Control decks are effectively the Aikido of Magic – you're not really doing your own thing; you're reacting to what your opponent does to stall them out and win through a war of attrition. You're using their own weaknesses against them.

In Magic, there is this vague concept of "gas", or window of opportunity a deck has to push ahead before it sputters out and fails. For example, aggro decks run out of gas quite quickly – once an opponent builds up a defence, it's tough for them to claw their way back on top. Control decks seek to use this to their advantage and will control the board, knock out key pieces, limit resources, and counterspells that your opponent wants to resolve until their deck sputters out and dies on its own.

To slow your opponent down, Control decks use counterspells like Saw It Coming, and Dissipate; removal such as Heroic Downfall, The Meathook Massacre, and The Wandering Emperor. In some formats, they may even use 'Prison effects' or 'Stax' that prevent your opponent from taking actions in the first place (like Ghostly Prison, Smokestacks, Propaganda).

A key component of control decks is 'card advantage' –how many cards you have immediate access to at any given moment. While most decks will deplete their hand throughout a game, control decks will try and draw as many as possible to keep their options for interaction open. After all, you can't control a game if you don't have any cards in your hand to cast.

The tricky thing about control decks is that purely reacting to your opponent won't let you win. You need some way of closing out the game, so control decks often borrow elements from either aggro or combo decks. Aggro-control will use creatures to attack and focus their control strategy on protecting them and keeping them unblocked. In contrast, a Combo-control deck uses a few immediate win conditions (for example, casting Approach of the Second Sun twice) instead of going to combat.

Common Control Decks

Though all control decks all try and put the game in a chokehold, how they do it can be very different.

  • Blue Control decks are the archetypical control deck, and aim to control the game with plenty of instants and sorceries. Both bounce effects (returning things to their controller's hand) and counterspells are common in blue, as are ways to gain serious card advantage like cantrips and draw spells. Unfortunately, blue lacks in other significant ways like dependable creatures and permanent removal. It'll more often be paired up with other colours like white (to make Azorius Control) or black (for Dimir Control).
  • Instead of relying on instants and sorceries, Stax decks control the game with permanents. This is one of the 'meanest' types of control deck, as it's possible to completely lock an opponent out of the game. By using cards like Smokestacks; Braids, Cabal Minion; Stasis, and Winter Orb, you're making it almost impossible for your opponent to do anything or keep any permanent on the board. Stax is incredibly rare in formats like Standard, as it's considered an 'unfun' strategy, but you'll see it more often in eternal formats like Legacy, Vintage, and Commander.
  • Mono-Black control decks tend to focus on forcing your opponent to get rid of their own stuff. Hand destruction (discarding and exiling cards in your opponent's hand) is a big part of mono-black strategies, thanks to cards like Thoughtseize and Duress. Forced sacrifice is also a big part of it, as making your opponent sacrifice their own creatures gets around protective effects like indestructible and hexproof. Though black is fantastic at clearing out creatures, it falters when it comes to other permanents, making pre-emptive hand destruction all the more critical.

Building A Control Deck

When building your control deck, you need to keep two things in mind: card advantage, and your mana pool.

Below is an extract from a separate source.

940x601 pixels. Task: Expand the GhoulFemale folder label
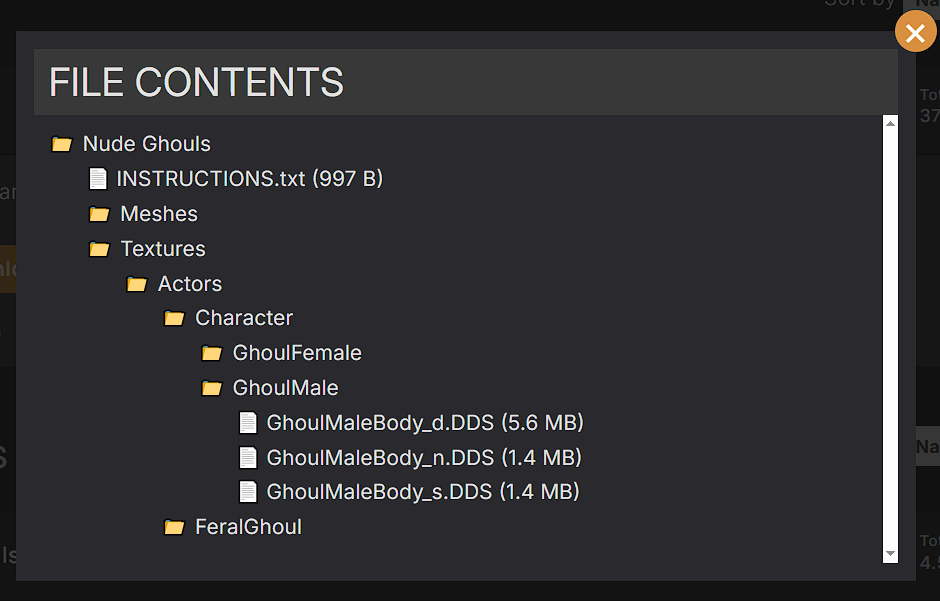tap(297, 353)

You'll be casting lots of spells, and having a hand full of counters makes you effectively untouchable. In the current Standard format, Iymrith, Desert Doom is a popular blue creature because of how it's simultaneously a decent beater (to close out those games) and also a great source of card draw. Memory Deluge, Fateful Absence, The Restoration of Eiganjo and Reckoner Bankbuster all see play as well.

There's no point in drawing so many cards if you don't have any way to cast them, which is why you'll often find control decks run more lands than other archetypes. In Standard, you're looking at running between 25-27 lands in the average control deck, to ensure you've always got untapped mana ready for interacting with your opponent.

One of the trickiest bits of making a control deck is finding the balance between your control elements and your win condition. Stick too tightly to control and all you'll achieve is dragging out the game long after it was fun, but lean too heavily into aggro or combo and you may as well scrap the control element and go all-in on the other style. Having tools that can serve a role in both aspects of your deck (like Iymrith, Desert Doom) can help a lot with this and ensure you have ways to actually close out the game.